Abstract

This study is to explore the numerical features of a particle-mesh algorithm developed for a stand-alone joint velocity-frequency-composition PDF method for turbulent reactive flows. Numerical experiments are performed on a piloted-jet nonpremixed turbulent flame of methane to characterize and quantify various numerical errors in terms of numerical parameters: number of particles per cellNpc, number of cells M2, and time step Δ t. First, a stationary solution is obtained and is verified to be independent of the time step Δ t. Then, the total numerical error is identified as statistical error, bias, and discretization error. It is revealed that the statistical error converges as Npc−1/2, and the bias as Npc−1. The statistical error can be reduced by time-averaging or by performing multiple independent simulation (e.g., with a parallelized program).

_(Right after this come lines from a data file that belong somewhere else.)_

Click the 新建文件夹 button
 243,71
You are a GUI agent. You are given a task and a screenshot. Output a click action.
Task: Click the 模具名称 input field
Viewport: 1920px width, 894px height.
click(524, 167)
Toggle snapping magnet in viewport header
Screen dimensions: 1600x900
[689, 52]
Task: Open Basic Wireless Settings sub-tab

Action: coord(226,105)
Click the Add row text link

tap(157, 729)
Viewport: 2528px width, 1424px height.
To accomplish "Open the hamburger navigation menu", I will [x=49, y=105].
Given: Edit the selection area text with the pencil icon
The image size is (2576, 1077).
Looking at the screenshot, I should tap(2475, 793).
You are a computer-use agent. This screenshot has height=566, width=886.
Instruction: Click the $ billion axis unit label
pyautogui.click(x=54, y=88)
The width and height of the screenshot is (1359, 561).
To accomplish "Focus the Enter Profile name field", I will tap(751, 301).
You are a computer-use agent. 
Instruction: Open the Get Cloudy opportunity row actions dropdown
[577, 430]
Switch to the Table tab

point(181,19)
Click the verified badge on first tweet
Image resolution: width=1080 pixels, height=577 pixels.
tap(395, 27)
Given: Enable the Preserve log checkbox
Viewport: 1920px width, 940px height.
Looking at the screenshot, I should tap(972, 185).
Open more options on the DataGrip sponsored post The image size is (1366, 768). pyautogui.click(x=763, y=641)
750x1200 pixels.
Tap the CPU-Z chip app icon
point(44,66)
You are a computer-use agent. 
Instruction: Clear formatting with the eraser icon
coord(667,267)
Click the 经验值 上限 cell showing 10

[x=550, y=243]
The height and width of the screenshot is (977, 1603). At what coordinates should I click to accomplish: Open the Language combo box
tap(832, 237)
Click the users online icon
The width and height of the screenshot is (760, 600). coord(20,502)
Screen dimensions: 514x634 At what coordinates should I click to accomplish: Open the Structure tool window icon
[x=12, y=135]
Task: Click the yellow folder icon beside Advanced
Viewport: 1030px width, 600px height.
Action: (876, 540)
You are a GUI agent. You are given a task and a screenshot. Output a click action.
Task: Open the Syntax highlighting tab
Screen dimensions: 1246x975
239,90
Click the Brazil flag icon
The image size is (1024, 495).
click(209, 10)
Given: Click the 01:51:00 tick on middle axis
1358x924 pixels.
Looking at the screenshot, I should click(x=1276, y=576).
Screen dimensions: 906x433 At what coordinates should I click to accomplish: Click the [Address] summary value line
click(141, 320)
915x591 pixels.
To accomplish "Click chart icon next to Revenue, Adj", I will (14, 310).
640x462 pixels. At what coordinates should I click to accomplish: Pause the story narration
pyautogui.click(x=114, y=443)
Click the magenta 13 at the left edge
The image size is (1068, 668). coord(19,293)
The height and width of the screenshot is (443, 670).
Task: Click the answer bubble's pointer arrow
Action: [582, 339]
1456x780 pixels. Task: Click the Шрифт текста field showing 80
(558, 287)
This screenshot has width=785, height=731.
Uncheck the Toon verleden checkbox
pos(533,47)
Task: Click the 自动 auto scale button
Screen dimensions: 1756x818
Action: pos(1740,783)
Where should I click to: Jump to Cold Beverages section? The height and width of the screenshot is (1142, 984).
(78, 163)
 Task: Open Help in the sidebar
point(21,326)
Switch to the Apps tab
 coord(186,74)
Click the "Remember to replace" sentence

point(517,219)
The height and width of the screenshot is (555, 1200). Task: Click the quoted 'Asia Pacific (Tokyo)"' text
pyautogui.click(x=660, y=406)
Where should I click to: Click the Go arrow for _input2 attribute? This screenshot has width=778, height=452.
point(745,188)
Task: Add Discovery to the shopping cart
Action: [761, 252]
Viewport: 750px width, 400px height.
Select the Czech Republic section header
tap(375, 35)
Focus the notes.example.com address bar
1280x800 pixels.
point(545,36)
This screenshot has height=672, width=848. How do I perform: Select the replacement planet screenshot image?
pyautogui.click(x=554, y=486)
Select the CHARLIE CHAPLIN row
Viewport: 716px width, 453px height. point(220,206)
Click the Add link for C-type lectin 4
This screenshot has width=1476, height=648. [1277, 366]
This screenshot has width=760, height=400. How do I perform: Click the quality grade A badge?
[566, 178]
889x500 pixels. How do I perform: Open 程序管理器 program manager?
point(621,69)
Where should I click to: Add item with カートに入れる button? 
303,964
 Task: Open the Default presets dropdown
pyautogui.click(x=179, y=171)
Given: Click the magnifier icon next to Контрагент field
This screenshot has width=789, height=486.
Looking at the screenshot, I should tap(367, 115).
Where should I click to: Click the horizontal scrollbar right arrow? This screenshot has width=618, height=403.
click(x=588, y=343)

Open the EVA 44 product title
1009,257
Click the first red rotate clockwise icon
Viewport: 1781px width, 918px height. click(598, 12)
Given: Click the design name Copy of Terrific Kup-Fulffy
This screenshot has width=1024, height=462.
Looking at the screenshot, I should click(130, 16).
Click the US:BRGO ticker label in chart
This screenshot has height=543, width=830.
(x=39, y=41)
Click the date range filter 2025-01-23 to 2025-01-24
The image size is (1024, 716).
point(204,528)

Finally, the scheme is shown to be second-order accurate—the spatial discretization error converging as M−2. A modified turbulence frequency model based on the turbulence production-to-dissipation ratio is shown to improve the numerical behavior of the turbulence model. These results demonstrate that the particle-mesh method is convergent. Also, the optimal numerical parameters, minimizing computational cost subject to a specified error tolerance, are estimated. An error reduction scheme, similar to Richardson extrapolation, is proposed and shown to be quite effective in reducing the deterministic error.